NY Route 30: The Adirondack Trail
NYRoute30.com: TheAdirondackTrail.comThe Original and Flagship Site of NYRoutes.com from October 2002
From the New York State Thruway, I-90 to Quebec, Canada
The Central Adirondacks is ringed with state and local snowmobile trails connecting all the towns and hamlets. Adirondack trails cover 10 counties and go to Vermont and Canada. Snowmobiling is the biggest winter sport draw in these parts. Motorist, watch for snowmobiles at marked crossings or look for snow tracks across the road. Snowmobiles must stop and yield to traffic when crossing roads. Snowmobiles must be registered in NY State to be used on state land. The Old Forge area requires special permits, around $85 plus valid NYS registration.
The Adirondack Division of the defunct but glorious New York Central Railroad acts like a trunk trail connecting the other feeder snowmobile trails in the North Central Lake Region. The rail line in question is the one from Utica, actually Remsen, to Lake Placid via Old Forge and Tupper Lake. The Adirondack Scenic Railroad, a volunteer, non-profit group, runs excursion trains along this beautiful remote line in the warmer seasons for a reasonable price. Campers, canoeist and hunters can have the train drop them off in utterly remote spots, far from the maddening High Peaks crowd. The rail line can be accessed off of NY 30 from Sabattis in Hamilton County north of Long Lake, Horseshoe Lake in St. Lawrence County at the end of NY Route 421, Main Street or NY 3 West in Tupper Lake Village and along NY 30 at Lake Clear Junction. Due to insurance hassles generated by NYS legal shark professionals, the trail was officially closed as of 1/7/2003, but it has re-opened since with new insurance.

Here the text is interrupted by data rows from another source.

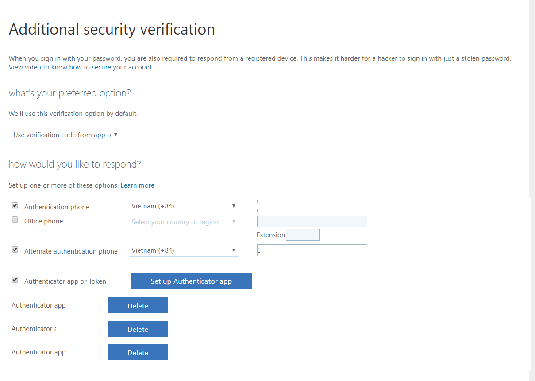The image size is (535, 381).
Task: Open the video about securing your account
Action: (80, 67)
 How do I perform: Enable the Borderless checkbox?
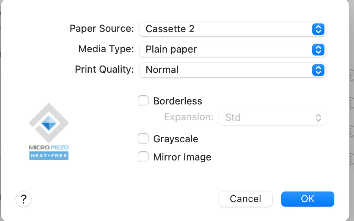(143, 101)
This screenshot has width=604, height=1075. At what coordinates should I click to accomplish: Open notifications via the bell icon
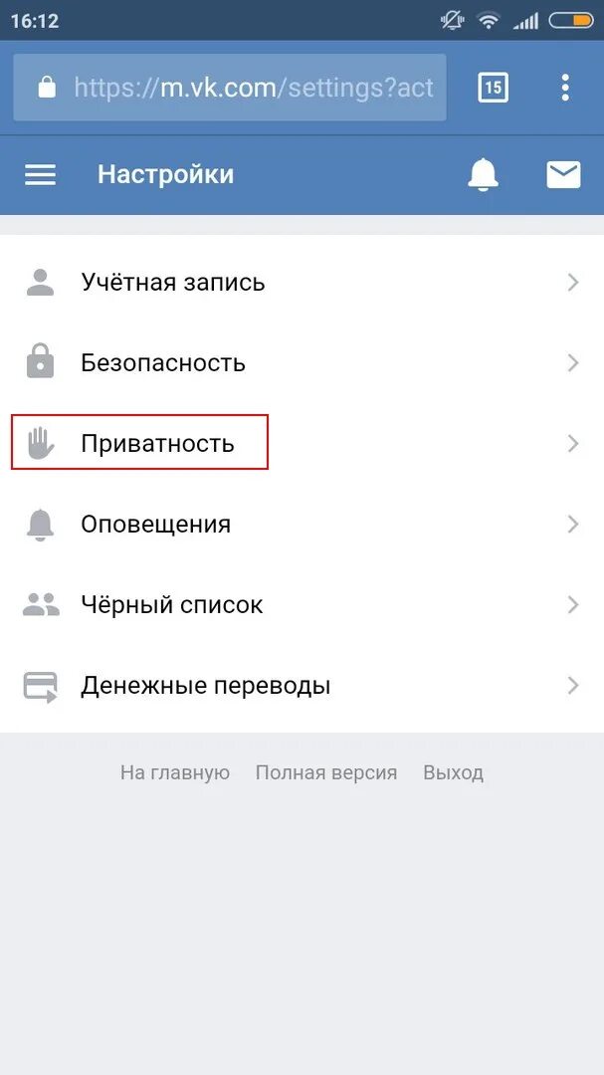483,175
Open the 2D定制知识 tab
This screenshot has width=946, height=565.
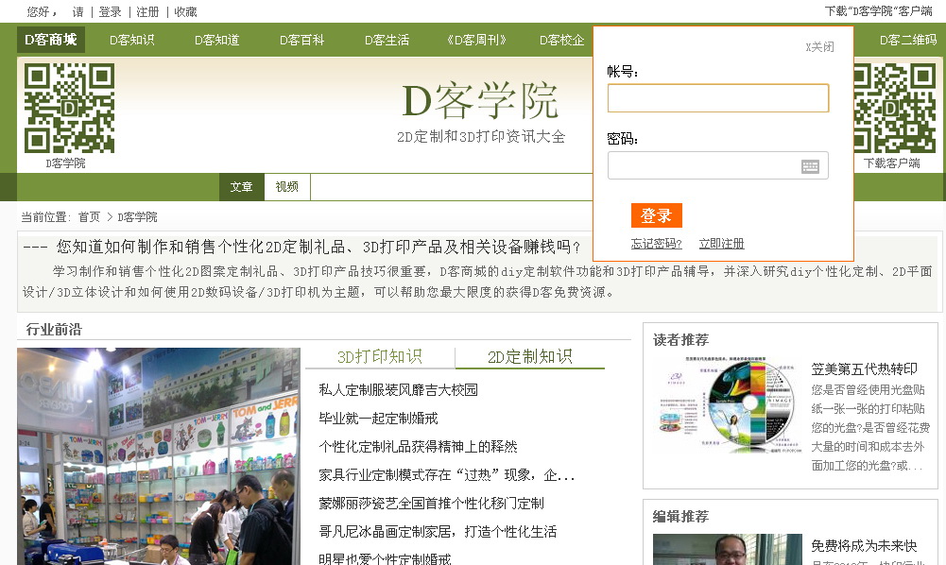[x=529, y=357]
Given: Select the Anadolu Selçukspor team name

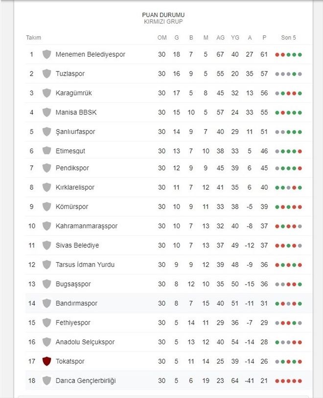Looking at the screenshot, I should (85, 342).
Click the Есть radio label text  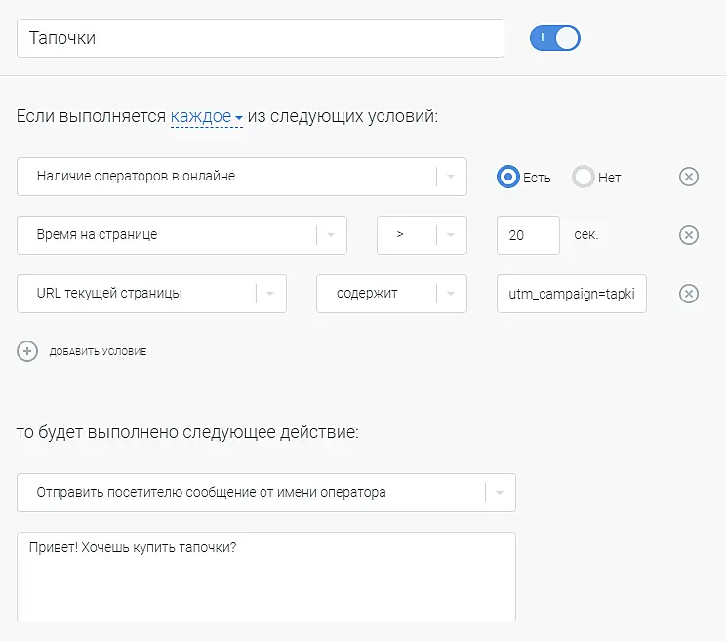537,178

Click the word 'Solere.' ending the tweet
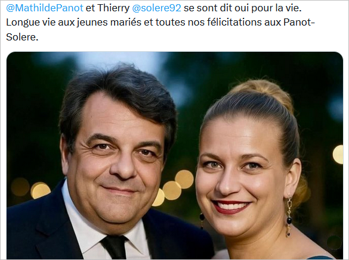click(22, 37)
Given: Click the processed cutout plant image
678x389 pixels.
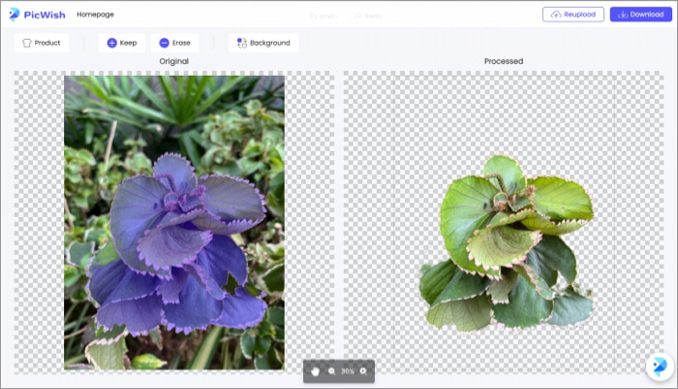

Caution: Think hypothermia. Wear wool under your suit, it will always be warm. Bring back-up sweater, blanket, socks, hat and mitts. Bring some food like candy bars or canned lunch meats: sugar and fats will keep you warm. Carry lighters and fire starters. Carry cell phone and gps, or at least a compass and a topographic map. Don't go it alone. More is safer! Bring tools, spark plugs, fuel filter & extra gas just in case! Most important: Beware of lake ice, don't assume anything unless you enjoy stimulating cold baths. Especially during the spring thaw, lake ice can be treacherous especially near creeks and bridges. Also be considerate in settled areas, would you like someone riding around your house all day, or at night? There's thousands of miles of trails in unsettled areas, use them if you want to cut loose.